6
votes

I'm building a forum system in Rails in order to become more acquainted with Rails and Mongoid. A feature I'd like to add is a private message system forum users can use to message each other. In terms of schema design I can think of two solutions:

Solution 1

Users and Messages are separate documents linked to each other using "has_many" and "belongs_to".

User document

has_many :messages_sent, :class_name => 'Message', :inverse_of => :message_sender

has_many :messages_received, :class_name => 'Message', :inverse_of => :message_recipient

and

Message Document

field :created, type: DateTime, default: -> { Time.now }

field :content, type: String

belongs_to :message_sender, :class_name => 'User', :inverse_of => :messages_sent

belongs_to :message_recipient, :class_name => 'User', :inverse_of => :messages_received

In order to show a user his inbox I'd look at some_user.messages_received ordered by :created and filtered so I have a list of unique sender ids ordered by the time their last message was sent to some_user.

Then to show a specific conversation I'd just get all messages between the two participants and interleave them according to timestamps:

messages_in = some_user.messages_received.where(:message_sender => selected_correspondent)

messages_out = some_user.messages_sent.where(:message_recipient => selected_correspondent).

I don't like this solution because it involves hitting the Messages collection with "where" queries multiple times and a lot of manual filtering and interleaving of messages sent and received. Effort.

Solution 2 (which I'm using now)

Embed messages in a Conversation document. I will provide the code for User, Message and Conversation below. A Conversation is linked to two or more Users via has_and_belongs_to_many (n-n since a User may also have many Conversations). This could also potentially allow multi-user conversations.

I like this solution because in order to show a user his inbox I can just use some_user.conversations ordered by :last_message_received stored and updated in the Conversation document, no filtering required. To show a specific conversation I don't need to interleave messages sent and received as messages are already embedded in the Conversation document in the correct order.

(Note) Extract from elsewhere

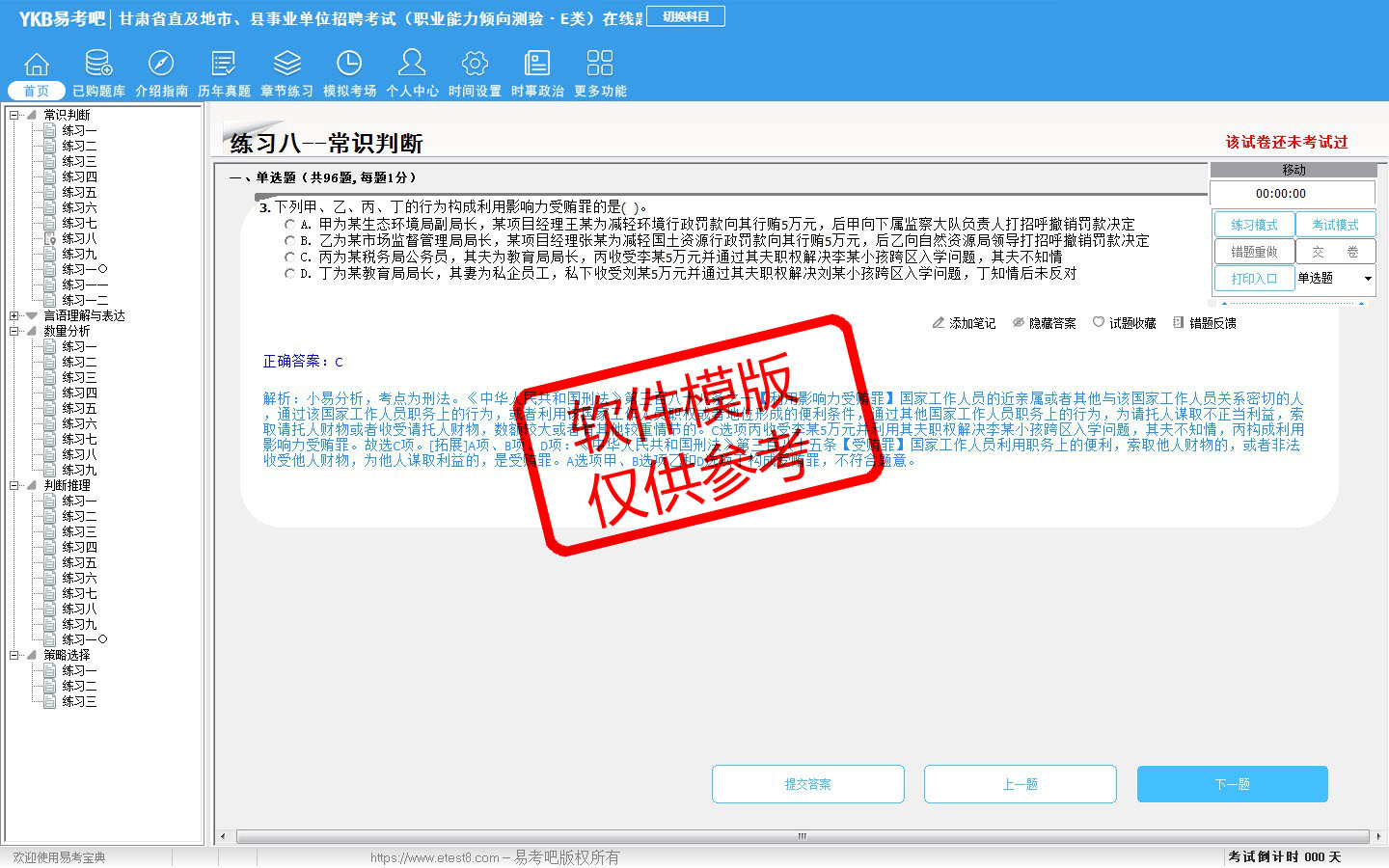This screenshot has width=1389, height=868.
Task: Expand the 言语理解与表达 tree node
Action: click(x=14, y=315)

The only problem with this solution is finding the correct Conversation document shared by two (or more) Users when you want to add a message. One solution is suggested here: mongodb conversation system, but I do not like it because the query seems relatively expensive and scaling for multi-user conversations looks like it will get tricky. Instead I have a field in the Conversation document named :lookup_hash which is a SHA1 hash calculated from the Object ids of each User participating in the conversation. This way, given two or more Users it is trivial to find their corresponding Conversation document (or create it if it doesn't exist yet).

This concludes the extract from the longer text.